In her final year of medical school, when Allison Brindle was looking for residency programs, she was drawn to a place where the people seemed to enjoy their work, and where she thought she could have an impact. She was looking for a place like Washington College.
“From my first year at WC, I was always involved in a number of activities, I developed close relationships with my classmates and professors, and I never had the feeling of being anonymous,” Brindle says. “Because the pediatric curriculum is regulated, and because I knew I’d be picking up and moving somewhere new, a big part of my decision about residency programs was based on the people I would be working with. I came away from Gainesville with a gut feeling that I would be happy there. Washington College spoiled me in a way-I expect a more personalized approach everyplace I go.”
With her medical degree from University of Maryland, Brindle completed both her residency and her internship in pediatrics at Shands Hospital, a teaching hospital affiliated with the University of Florida in Gainesville. She is now Associate Staff in Cleveland Clinic’s Pediatric Institute and Assistant Professor of Pediatrics at the Cleveland Clinic Lerner College of Medicine of Case Western Reserve University. Board-certified in general pediatrics, she is particularly interested in preventive medicine, childhood and adolescent obesity, immuniations and child health advocacy.
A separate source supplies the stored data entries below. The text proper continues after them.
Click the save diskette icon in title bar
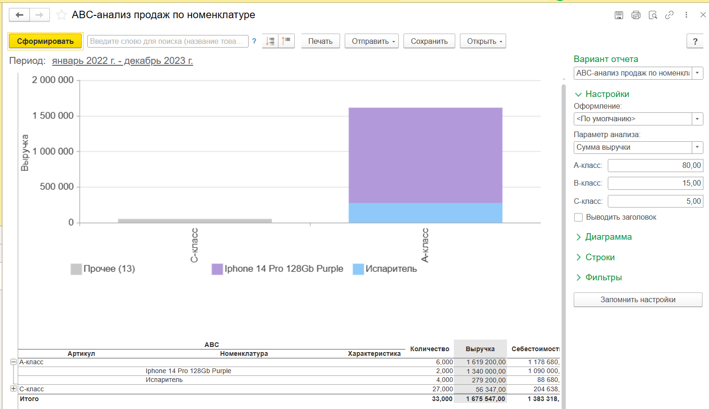The width and height of the screenshot is (709, 409). click(x=619, y=15)
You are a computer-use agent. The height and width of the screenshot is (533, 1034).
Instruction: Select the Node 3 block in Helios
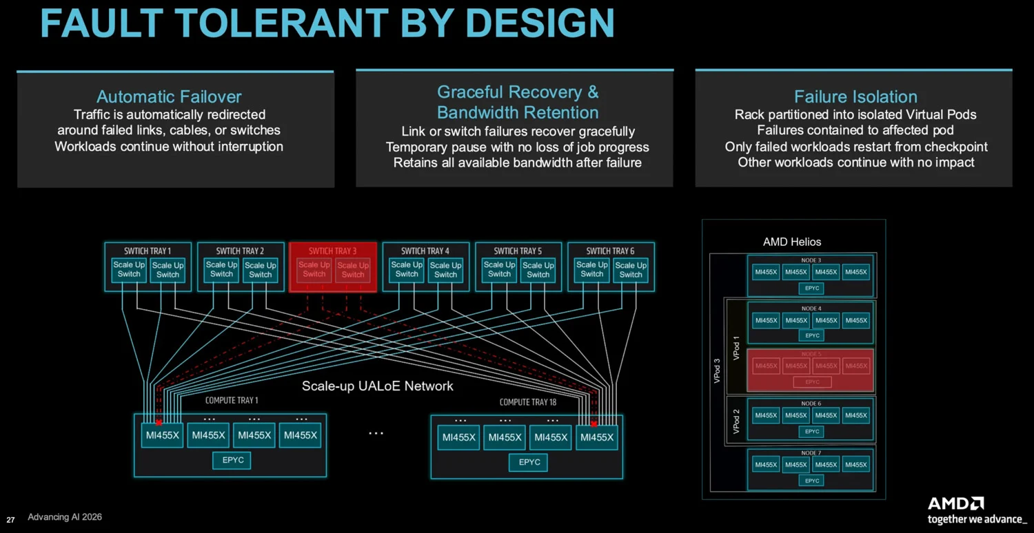[x=811, y=276]
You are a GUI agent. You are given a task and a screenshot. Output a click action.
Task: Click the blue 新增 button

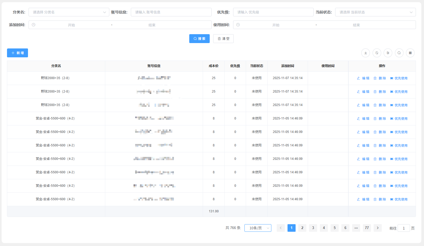tap(17, 53)
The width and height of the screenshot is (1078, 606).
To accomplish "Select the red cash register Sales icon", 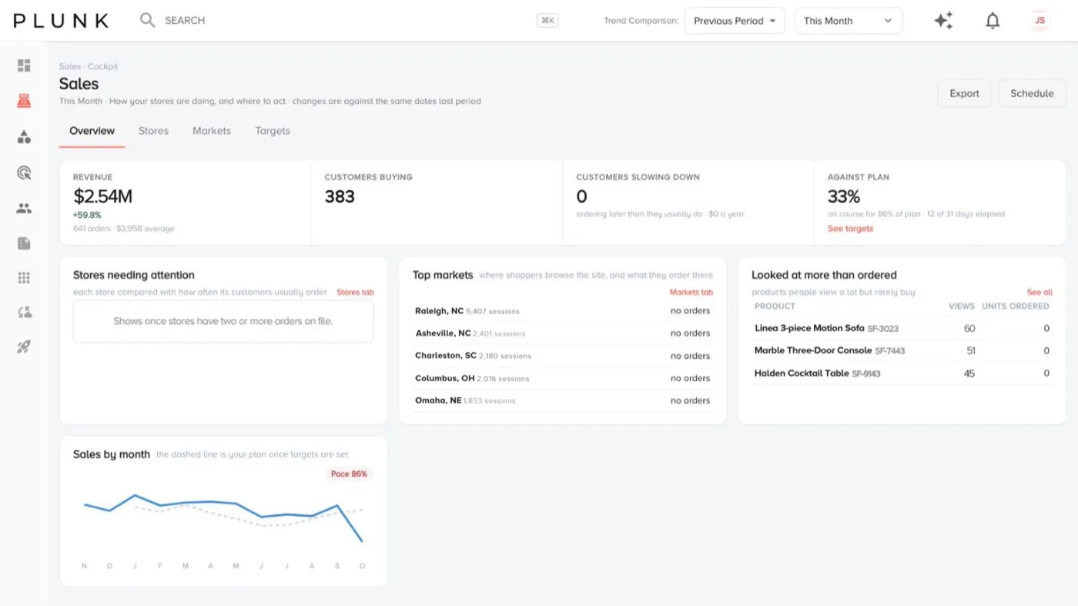I will click(24, 101).

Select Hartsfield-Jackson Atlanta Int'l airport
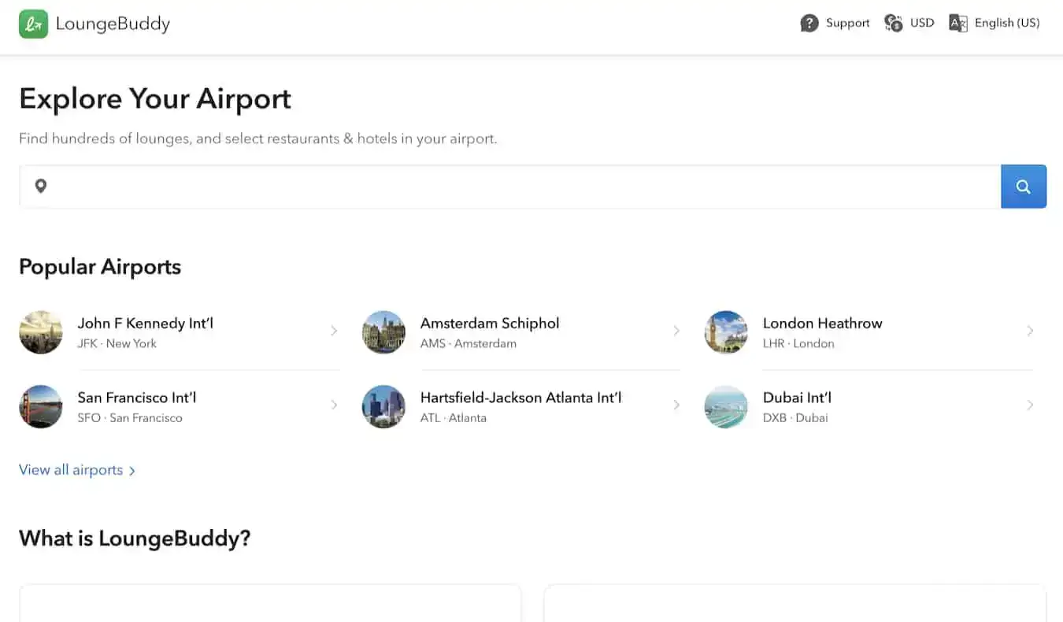tap(520, 398)
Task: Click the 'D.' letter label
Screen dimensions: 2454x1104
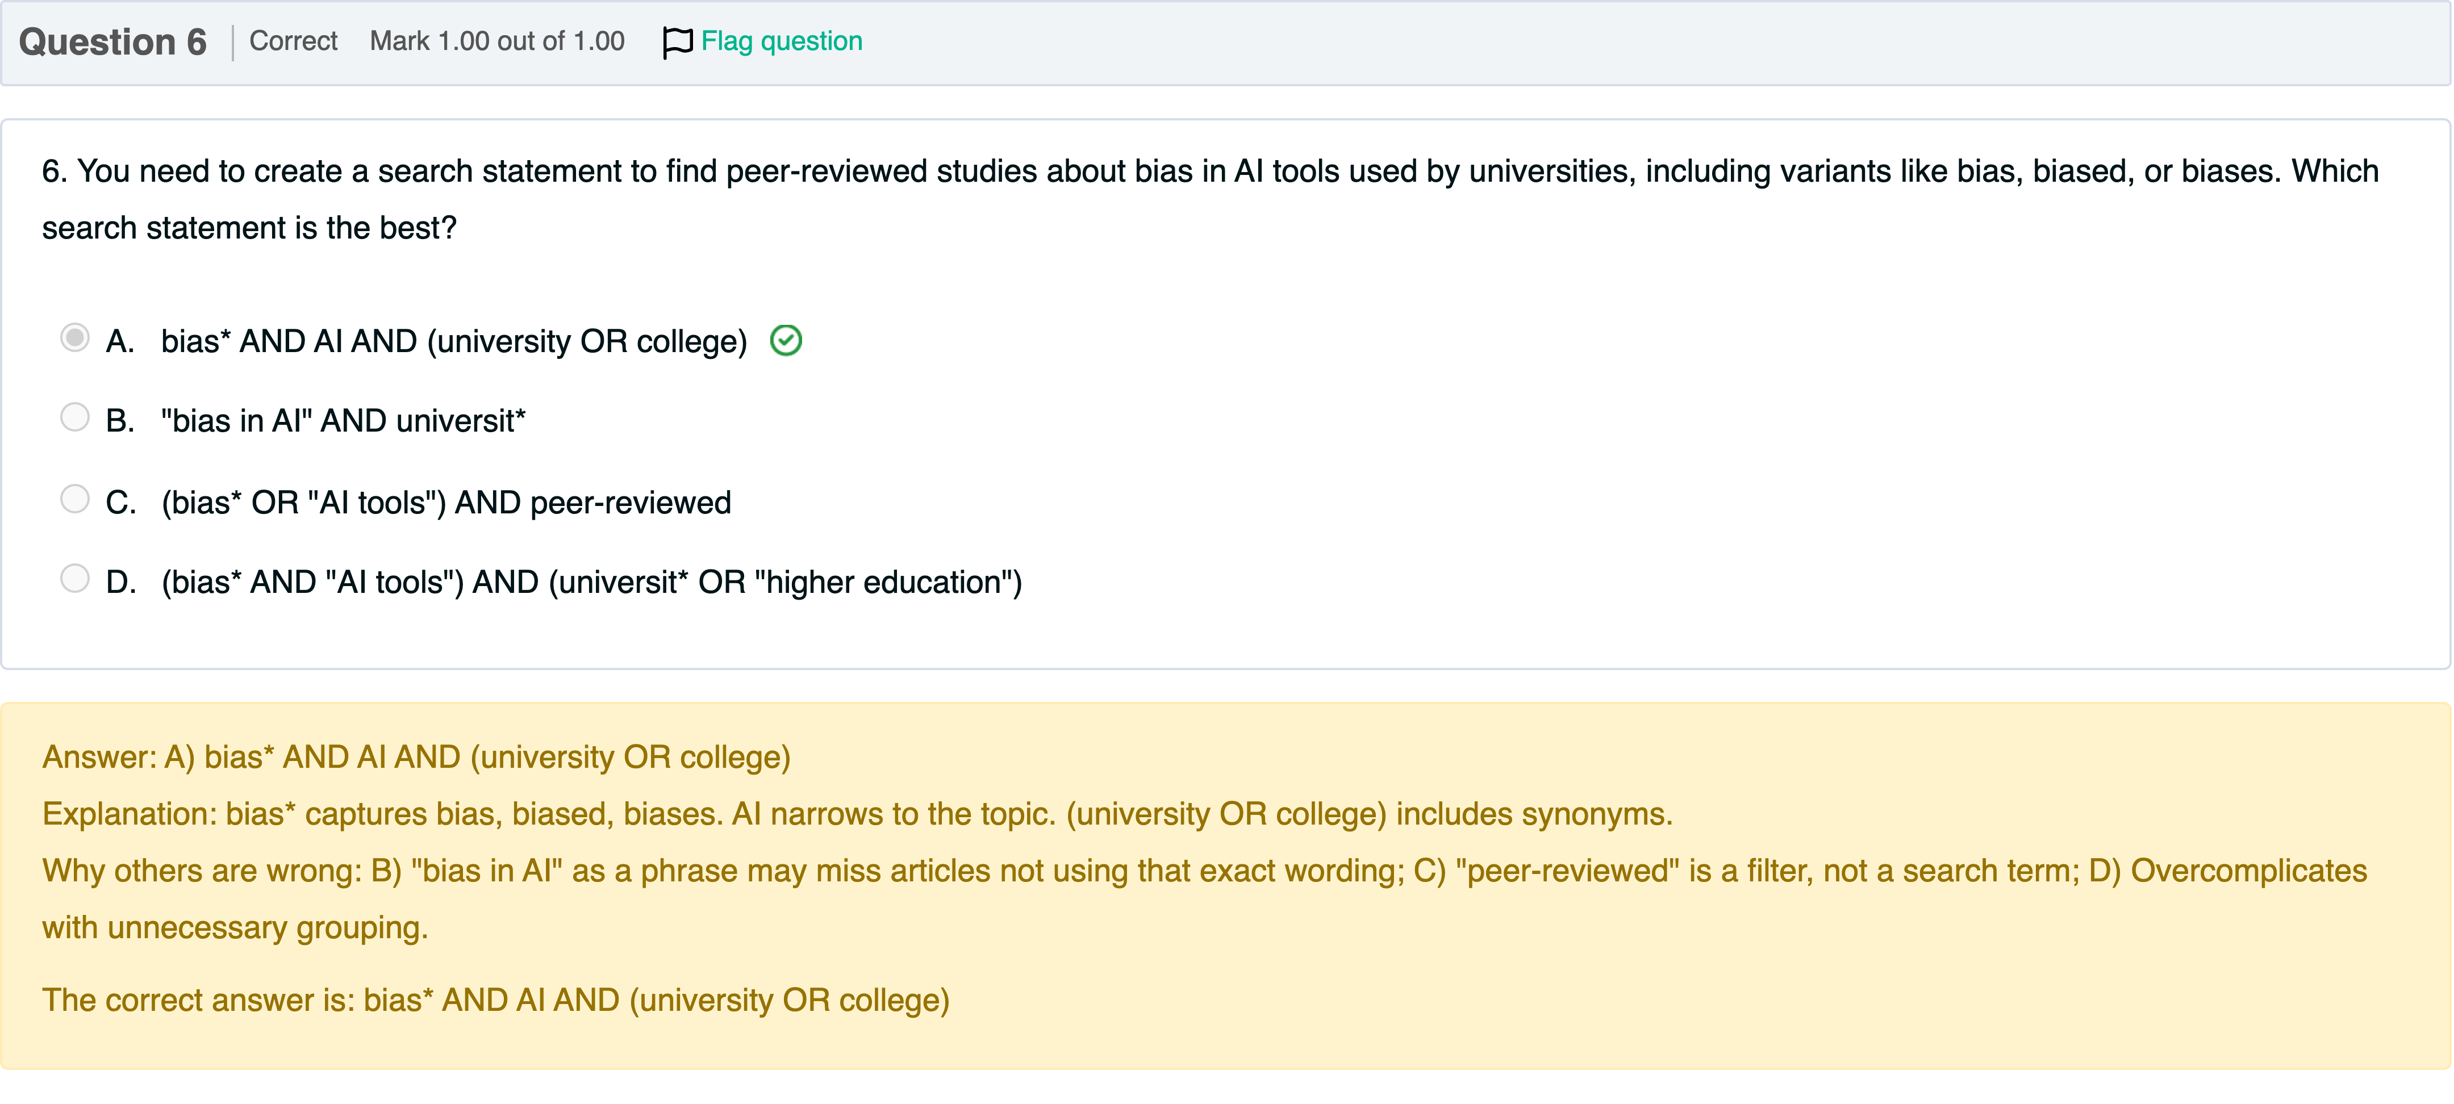Action: tap(121, 581)
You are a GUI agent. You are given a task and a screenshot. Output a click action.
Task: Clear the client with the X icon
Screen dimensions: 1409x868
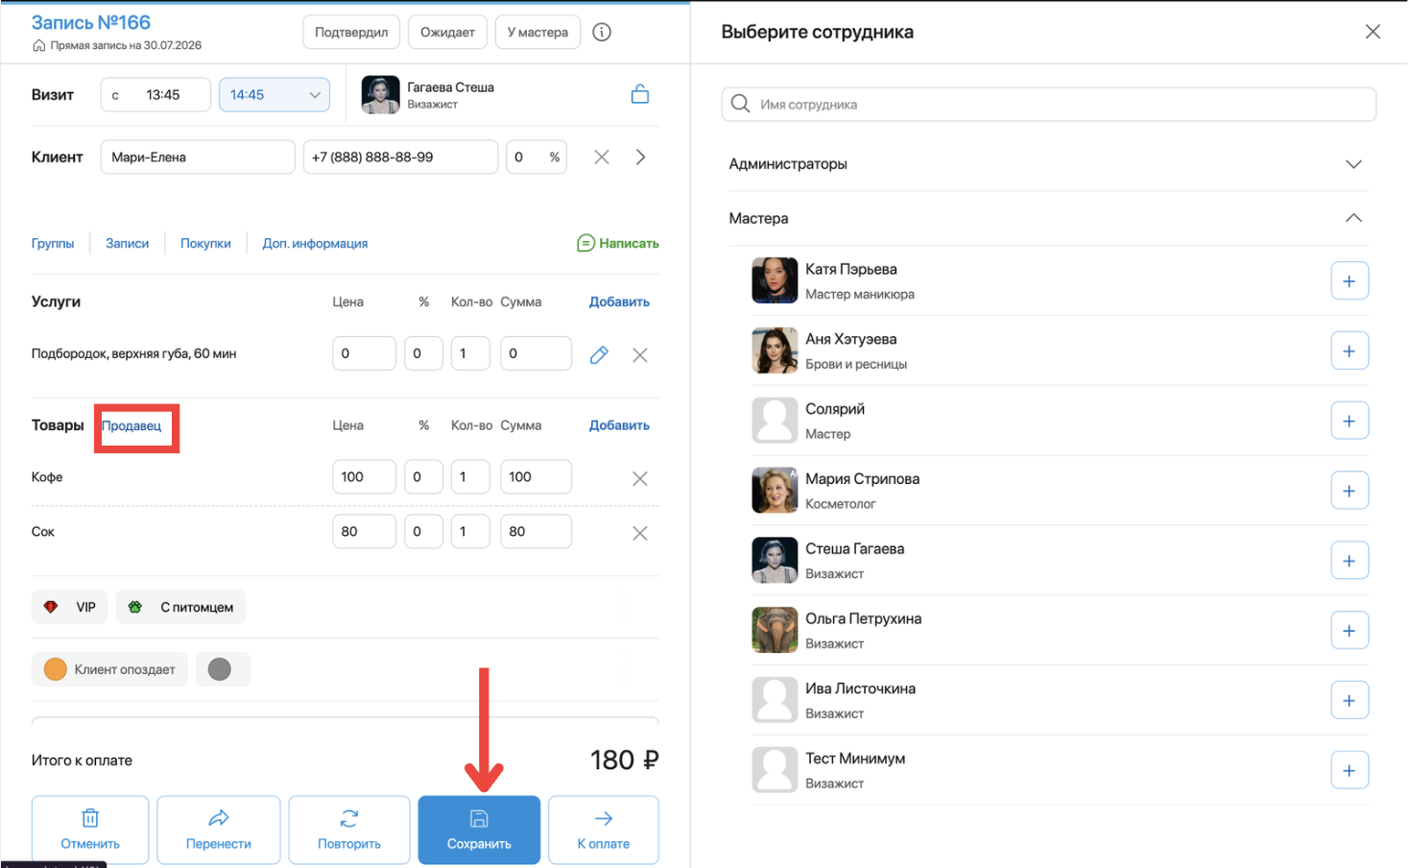pos(602,157)

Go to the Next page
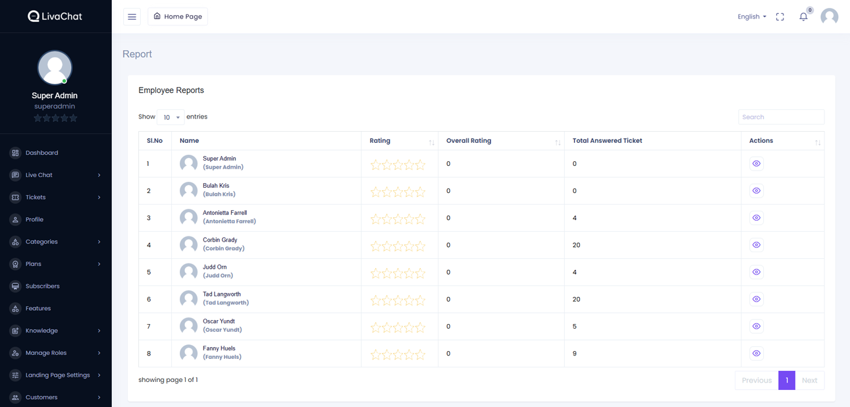(809, 381)
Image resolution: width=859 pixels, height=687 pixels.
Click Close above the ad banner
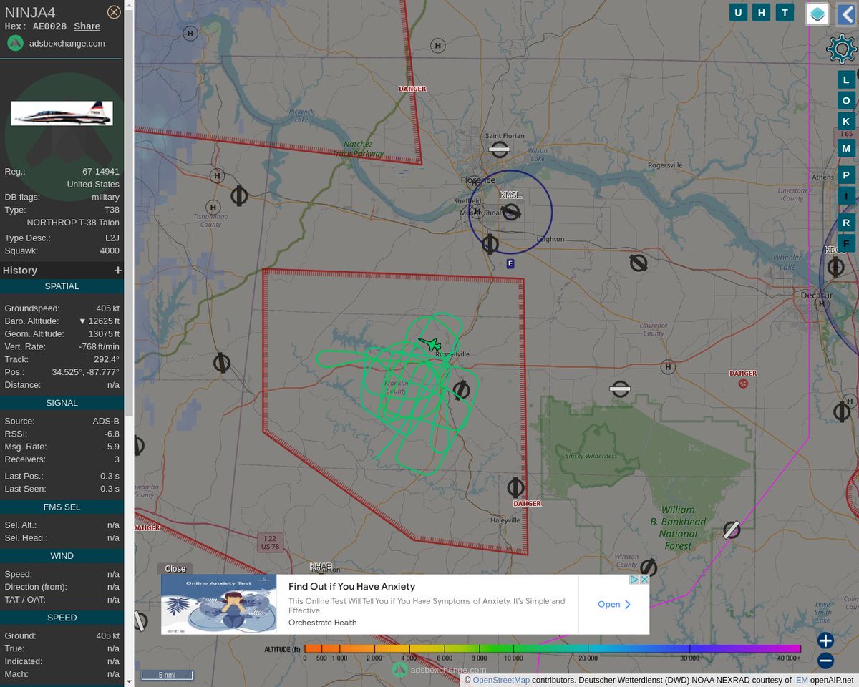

“A lot of pediatricians get into the field because they want to work with toddlers and young children,” Brindle says, “and a lot of doctors treating adults don’t feel comfortable dealing with teenagers. That age group is interesting to me because they have their own set of needs, and it’s important to allow them to get off to a good start and to make good choices, to help them learn to be responsible for their actions. Once I gain the teenager’s trust they will be totally honest with me. As I physician I have a unique opportunity to reach out to these kids.”
Like so many other medical students who got their start at Washington College, Brindle pursued interests beyond medicine. In addition to her studies and summer research conducted with Dr. Verville, she played varsity basketball and was active in her sorority.
“Washington College encourages you to pursue all your interests, and I learned how to manage my time, how to maintain a healthy balance. That’s been especially important in my chosen line of work. I work a lot of hours, but I try really hard to maintain that balance between work and a personal life, so I don’t burn out. That’s something Dr. Verville always emphasized.”